**YOUR GOAL**. Reproduce exactly only the lines from the line that holds "Task: Click the arrow icon beside 购买此英雄" to the line that holds "The image size", inclusive, in the listing below, and please leave out every picture.

**INFORMATION SUPPLIED**.
-- -- --

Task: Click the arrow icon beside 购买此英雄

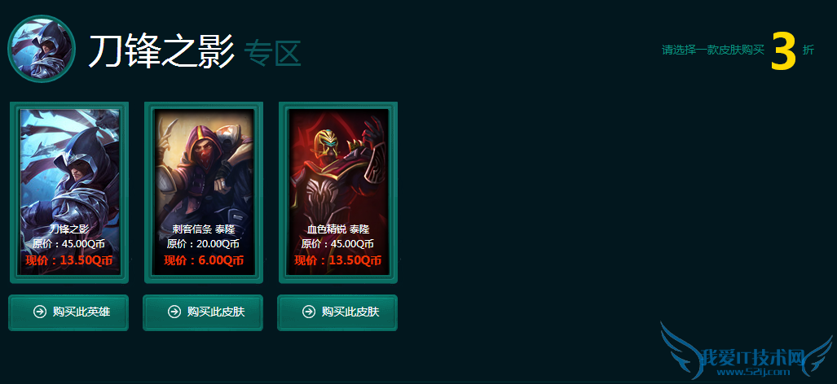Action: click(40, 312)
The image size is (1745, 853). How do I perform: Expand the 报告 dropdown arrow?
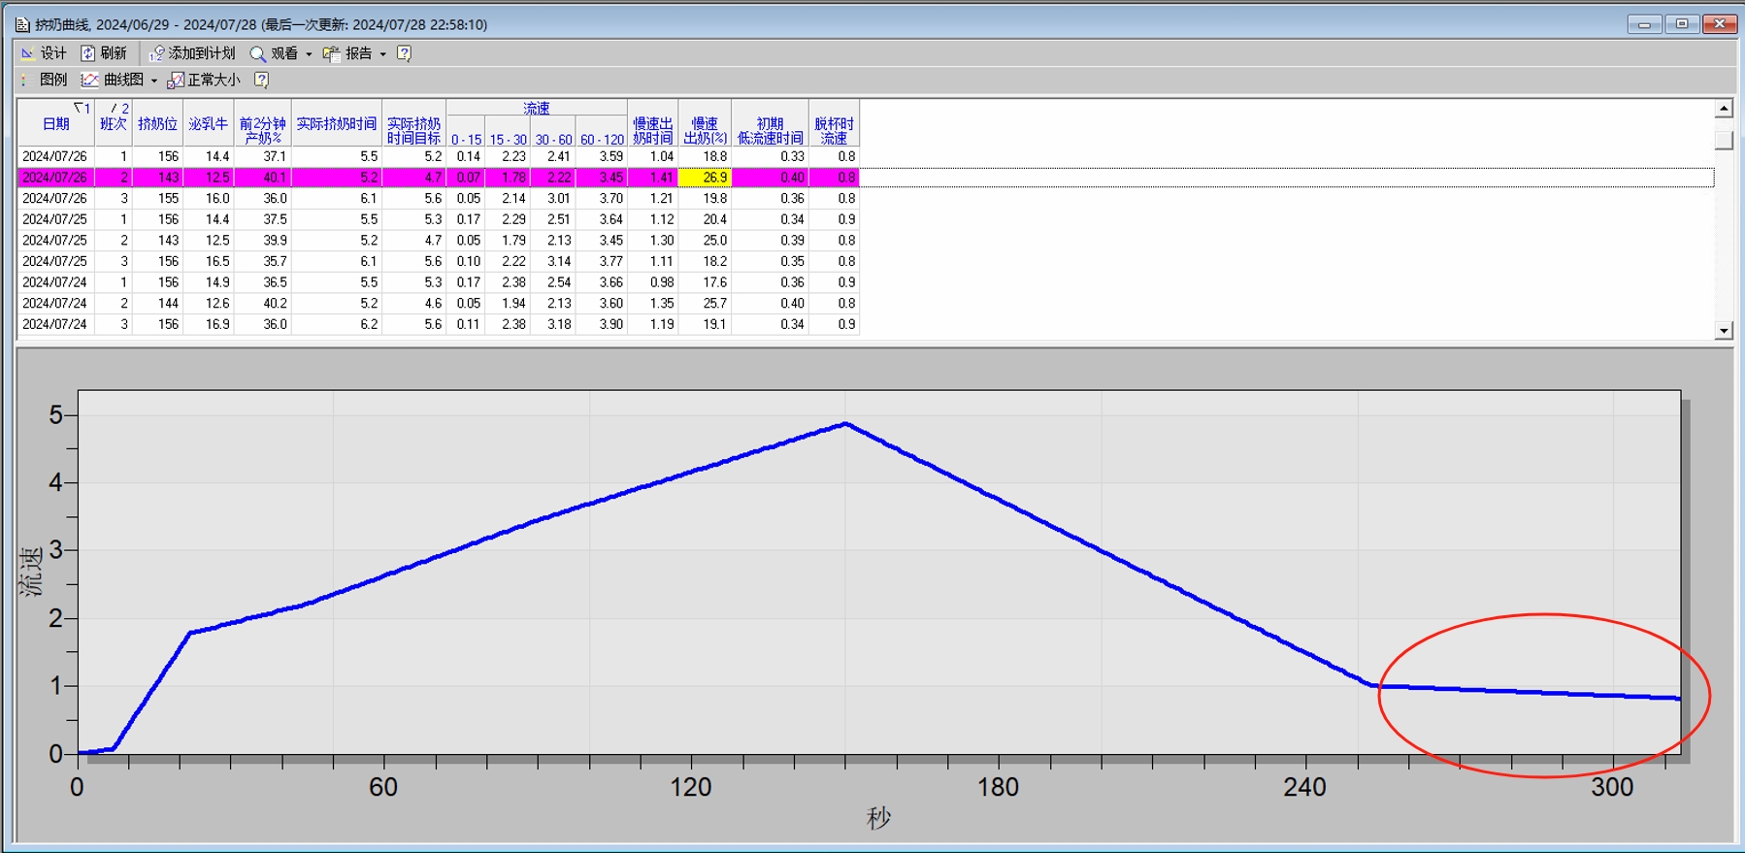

-- -- --

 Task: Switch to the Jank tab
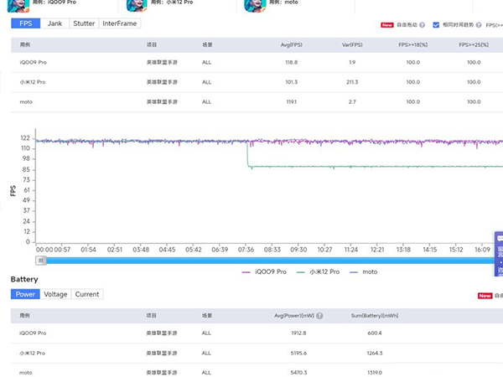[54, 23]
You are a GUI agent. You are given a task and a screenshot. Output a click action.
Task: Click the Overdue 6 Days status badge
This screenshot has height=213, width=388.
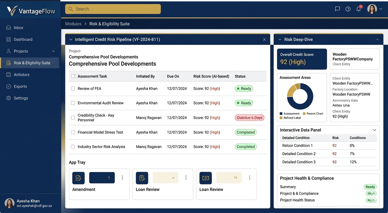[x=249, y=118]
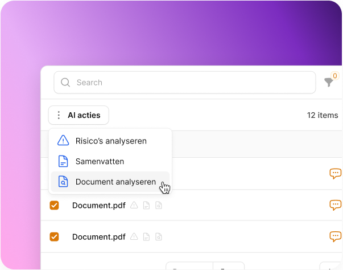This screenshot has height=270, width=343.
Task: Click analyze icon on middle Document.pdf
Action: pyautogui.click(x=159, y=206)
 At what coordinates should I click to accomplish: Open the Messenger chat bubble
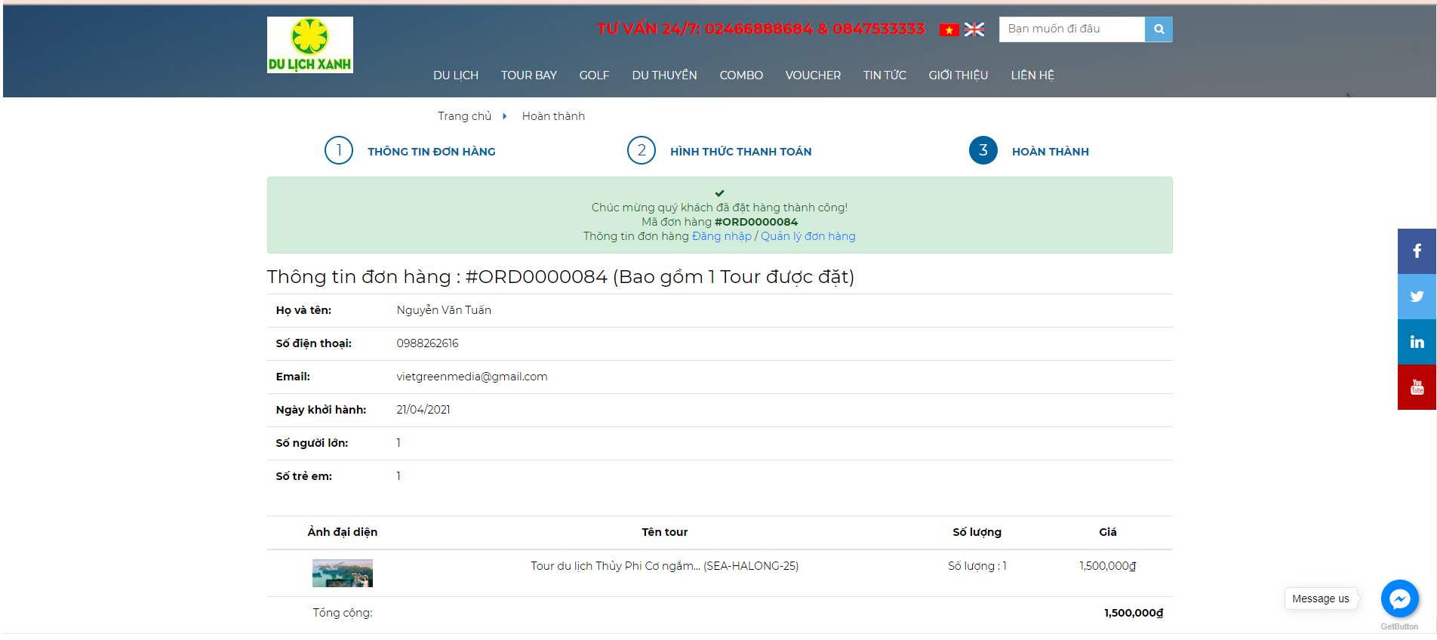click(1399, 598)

-- -- --

**OUTPUT BELOW**.
Task: Click the arrow icon beside 购买此英雄

Action: click(40, 312)
The image size is (1745, 853). How do I perform: Expand the 报告 dropdown arrow?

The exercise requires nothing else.